In Resolved: Widespread Application Outage, Heroku tells their story of how they dealt with the Amazon outage. While taking 100% responsibility for the downtime, they also shared a number of the strategies they used to bring their service back to full working order.
One of Heroku's most interesting strategies wasn't a technical hack at all, but how they consciously went about deploying their Ops personnel in response to the emergency. An outline of their strategy is:
- Monitoring systems immediately alerted Ops to the problem.
- An on-call engineer applied triage logic to the problem and classified it as serious, which caused the on-call Incident Commander to be woken out of restful slumber.
- The IC contacted AWS. They were in constant contact with their AWS representative and worked closely with AWS to solve problems.
- The IC alerted Heroku engineers.
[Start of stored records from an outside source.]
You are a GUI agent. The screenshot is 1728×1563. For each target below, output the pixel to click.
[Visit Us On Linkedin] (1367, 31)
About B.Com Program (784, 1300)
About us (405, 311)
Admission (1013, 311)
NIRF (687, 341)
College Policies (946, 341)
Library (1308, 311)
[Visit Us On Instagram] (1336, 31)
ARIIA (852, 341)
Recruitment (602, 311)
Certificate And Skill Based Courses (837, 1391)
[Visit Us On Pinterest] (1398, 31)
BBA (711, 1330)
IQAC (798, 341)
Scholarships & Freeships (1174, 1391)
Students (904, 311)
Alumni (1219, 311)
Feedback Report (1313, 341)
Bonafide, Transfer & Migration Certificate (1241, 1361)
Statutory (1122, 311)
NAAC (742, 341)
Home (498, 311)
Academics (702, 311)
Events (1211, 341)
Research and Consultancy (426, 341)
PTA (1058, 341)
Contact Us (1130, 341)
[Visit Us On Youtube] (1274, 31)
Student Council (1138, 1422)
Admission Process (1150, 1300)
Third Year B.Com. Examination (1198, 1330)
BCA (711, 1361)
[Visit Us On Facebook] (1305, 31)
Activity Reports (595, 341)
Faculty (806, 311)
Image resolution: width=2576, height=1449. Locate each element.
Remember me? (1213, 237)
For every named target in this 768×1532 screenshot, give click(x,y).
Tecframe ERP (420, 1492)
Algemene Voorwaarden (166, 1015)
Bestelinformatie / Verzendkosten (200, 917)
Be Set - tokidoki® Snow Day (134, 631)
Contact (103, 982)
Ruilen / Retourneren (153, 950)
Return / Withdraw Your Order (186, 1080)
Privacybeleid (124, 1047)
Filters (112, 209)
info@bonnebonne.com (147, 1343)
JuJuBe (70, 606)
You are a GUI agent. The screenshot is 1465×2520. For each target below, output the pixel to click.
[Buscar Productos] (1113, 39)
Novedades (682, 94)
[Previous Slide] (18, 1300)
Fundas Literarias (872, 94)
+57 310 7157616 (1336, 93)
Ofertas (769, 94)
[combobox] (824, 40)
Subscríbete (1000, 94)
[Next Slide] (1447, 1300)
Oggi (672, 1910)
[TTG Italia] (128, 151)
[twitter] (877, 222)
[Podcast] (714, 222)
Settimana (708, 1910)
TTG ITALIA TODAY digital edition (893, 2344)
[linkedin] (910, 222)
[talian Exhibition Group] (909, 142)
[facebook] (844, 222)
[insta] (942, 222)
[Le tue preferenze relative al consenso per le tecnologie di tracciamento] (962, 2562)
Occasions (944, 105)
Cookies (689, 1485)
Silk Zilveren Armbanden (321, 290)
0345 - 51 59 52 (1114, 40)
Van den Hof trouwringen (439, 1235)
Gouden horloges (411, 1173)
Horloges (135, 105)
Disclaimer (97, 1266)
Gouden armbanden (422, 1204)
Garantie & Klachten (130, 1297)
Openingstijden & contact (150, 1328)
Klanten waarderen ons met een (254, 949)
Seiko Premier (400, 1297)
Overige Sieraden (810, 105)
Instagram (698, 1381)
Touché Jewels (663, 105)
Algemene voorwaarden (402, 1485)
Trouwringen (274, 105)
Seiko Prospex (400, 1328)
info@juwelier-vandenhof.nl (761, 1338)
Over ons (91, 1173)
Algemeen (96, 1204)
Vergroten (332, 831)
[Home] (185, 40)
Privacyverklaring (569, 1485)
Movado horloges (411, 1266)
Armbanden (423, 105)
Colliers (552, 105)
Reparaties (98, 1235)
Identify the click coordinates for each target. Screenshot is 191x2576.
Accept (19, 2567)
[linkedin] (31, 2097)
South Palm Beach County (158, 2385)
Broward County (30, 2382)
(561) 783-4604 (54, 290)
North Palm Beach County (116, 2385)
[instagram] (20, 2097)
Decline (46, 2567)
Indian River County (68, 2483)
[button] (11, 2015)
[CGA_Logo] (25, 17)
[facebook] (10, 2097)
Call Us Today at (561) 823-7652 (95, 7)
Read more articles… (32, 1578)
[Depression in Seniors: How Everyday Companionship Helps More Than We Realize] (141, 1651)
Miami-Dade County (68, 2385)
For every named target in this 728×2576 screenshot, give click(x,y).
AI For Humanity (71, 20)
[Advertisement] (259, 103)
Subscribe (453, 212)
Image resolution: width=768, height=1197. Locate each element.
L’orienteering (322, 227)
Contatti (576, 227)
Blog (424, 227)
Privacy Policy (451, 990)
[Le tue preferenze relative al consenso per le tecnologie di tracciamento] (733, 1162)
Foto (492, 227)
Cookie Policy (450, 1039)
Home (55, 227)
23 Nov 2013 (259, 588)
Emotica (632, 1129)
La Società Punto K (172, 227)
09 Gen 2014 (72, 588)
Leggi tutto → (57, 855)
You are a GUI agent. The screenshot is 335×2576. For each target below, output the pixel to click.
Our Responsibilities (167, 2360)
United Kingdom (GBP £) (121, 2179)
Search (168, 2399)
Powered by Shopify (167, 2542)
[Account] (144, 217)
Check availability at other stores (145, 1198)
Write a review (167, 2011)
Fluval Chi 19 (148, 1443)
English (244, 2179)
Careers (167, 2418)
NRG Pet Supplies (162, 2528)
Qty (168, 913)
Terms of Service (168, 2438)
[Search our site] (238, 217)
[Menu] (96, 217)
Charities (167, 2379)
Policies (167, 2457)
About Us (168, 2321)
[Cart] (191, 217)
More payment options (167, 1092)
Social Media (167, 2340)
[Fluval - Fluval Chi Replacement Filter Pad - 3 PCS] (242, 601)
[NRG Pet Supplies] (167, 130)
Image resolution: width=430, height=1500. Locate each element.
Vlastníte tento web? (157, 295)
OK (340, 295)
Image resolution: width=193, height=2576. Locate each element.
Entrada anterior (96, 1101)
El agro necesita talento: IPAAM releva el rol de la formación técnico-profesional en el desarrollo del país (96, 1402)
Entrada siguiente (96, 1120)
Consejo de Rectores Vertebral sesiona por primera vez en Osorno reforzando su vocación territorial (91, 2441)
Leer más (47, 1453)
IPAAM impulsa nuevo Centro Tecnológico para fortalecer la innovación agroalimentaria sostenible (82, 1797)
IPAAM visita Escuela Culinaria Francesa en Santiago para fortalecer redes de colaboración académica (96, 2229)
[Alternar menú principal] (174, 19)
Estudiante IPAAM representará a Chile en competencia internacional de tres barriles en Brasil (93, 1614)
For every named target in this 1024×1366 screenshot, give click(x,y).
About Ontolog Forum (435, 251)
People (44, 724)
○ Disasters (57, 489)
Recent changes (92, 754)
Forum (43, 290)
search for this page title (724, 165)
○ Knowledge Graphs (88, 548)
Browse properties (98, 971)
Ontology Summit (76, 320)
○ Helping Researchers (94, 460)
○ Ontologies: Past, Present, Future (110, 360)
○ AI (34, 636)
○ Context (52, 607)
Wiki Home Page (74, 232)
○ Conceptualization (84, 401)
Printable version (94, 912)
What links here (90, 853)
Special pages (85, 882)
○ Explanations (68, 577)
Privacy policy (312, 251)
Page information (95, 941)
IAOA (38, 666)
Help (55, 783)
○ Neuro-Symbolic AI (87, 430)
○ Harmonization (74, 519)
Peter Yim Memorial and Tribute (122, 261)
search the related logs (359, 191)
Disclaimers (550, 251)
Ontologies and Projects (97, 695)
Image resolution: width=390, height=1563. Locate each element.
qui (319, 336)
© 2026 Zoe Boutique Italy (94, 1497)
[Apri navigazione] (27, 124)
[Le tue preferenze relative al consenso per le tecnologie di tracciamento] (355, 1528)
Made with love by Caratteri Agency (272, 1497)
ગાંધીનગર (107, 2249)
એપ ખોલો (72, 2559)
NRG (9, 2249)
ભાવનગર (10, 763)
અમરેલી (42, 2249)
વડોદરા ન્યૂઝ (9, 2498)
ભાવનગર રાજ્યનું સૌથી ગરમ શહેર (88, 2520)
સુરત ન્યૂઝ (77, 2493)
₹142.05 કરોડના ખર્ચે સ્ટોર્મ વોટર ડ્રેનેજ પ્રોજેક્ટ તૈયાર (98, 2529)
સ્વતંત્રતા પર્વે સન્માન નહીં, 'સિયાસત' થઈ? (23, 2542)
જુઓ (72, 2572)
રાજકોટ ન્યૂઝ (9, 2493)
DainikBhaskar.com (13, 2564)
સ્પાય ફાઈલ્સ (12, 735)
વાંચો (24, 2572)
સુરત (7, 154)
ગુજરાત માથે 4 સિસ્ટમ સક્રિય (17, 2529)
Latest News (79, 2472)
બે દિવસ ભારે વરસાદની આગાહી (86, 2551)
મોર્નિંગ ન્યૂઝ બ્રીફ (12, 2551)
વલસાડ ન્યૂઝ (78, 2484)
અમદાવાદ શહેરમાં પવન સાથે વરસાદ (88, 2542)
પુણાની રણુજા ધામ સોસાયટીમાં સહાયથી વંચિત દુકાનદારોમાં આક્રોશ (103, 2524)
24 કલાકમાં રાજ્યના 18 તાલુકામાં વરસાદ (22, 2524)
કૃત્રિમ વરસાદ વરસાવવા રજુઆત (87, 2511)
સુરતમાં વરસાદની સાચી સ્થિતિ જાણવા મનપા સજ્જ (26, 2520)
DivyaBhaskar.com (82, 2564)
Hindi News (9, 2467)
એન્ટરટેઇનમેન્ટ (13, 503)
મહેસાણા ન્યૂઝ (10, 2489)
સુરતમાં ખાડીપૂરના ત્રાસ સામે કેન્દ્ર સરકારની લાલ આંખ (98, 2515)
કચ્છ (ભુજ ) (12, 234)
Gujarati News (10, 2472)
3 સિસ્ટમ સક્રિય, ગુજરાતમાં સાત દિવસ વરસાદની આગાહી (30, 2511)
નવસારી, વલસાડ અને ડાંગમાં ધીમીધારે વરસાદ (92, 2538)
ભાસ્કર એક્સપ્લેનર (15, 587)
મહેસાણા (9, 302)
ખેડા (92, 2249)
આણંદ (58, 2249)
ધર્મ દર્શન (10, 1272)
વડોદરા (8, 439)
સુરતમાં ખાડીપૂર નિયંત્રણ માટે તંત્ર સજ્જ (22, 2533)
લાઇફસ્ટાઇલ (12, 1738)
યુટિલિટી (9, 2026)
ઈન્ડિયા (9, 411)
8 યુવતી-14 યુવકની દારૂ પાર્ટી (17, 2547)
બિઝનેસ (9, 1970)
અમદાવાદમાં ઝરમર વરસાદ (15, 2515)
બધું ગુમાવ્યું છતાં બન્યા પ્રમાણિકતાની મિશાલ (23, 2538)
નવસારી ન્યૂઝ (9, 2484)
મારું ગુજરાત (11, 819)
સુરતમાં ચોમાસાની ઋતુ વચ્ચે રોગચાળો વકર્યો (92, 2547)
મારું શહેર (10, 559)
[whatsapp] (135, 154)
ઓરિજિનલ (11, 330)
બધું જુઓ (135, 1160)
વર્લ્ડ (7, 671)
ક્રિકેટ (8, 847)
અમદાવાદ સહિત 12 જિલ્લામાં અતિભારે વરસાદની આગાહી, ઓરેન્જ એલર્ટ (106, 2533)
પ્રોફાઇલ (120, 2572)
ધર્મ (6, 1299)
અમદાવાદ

A full crew: support, data, and other engineering teams worked around the clock to bring everything back online.
- The Ops team instituted an emergency incident commander rotation of 8 hours per shift, once it became clear the outage was serious, in-order to keep a fresh mind in charge of the situation at all times.
- Status updates were frequentish, even if they didn't add a lot of new information, just to let everyone know Heroku was working the problem.
Incident Command System
Chrishenn in a comment on the Heroku post on Hacker News, thinks Heroku was using an emergency response system based on the Incident Command System model: a systematic tool used for the command, control, and coordination of emergency response. A picture of the model from wikipedia:
I've never heard of ICS before, but it looks worth looking into if you are searching around for a proven structure. Chrishenn says it works:
I've experienced it first hand and can say it works very well, but I have never seen it used in this context. The great thing about it is it's expandability---it will work for teams of nearly any size. I'd be interested in seeing if any other technology companies/backend teams are using it.
- Have a monitoring system so you know immediately when there are problems.
- Be a really big customer so Amazon will help you specifically with your problems. This seemed to help Heroku a lot. I noticed in the Amazon developer forums a lot of people forgot to do this and didn't get the personal help they needed.
- Have a structured emergency response process. Heroku has an on-call engineer, an IC coordinator, an escalation process, and the ability to call in all the troops when needed. It sounds like Heroku handled the incident like a well oiled machine. That takes practice, so practice ahead of failures instead of trying to figure out all this stuff when the EBS is falling.
- Recognizing that tired people make bad decisions and putting the coordinator on 8 hour rotation to prevent this type of secondary failure is really genius.
- Heroku's status update policy shows an insightful understanding of customer psychology. Managing customer feelings and expectations was a great move. Nobody wants to feel abandoned in a pressure situation. Even if the status updates did not contain a lot of details, they did show Heroku was there and cared.
- Do not over promise and under deliver. Heroku's status messages were measured, reassuring, and honest. Heroku didn't know what was wrong or when the service would be up again, so they just didn't say. Nothing creates resentment faster than lying in these situations.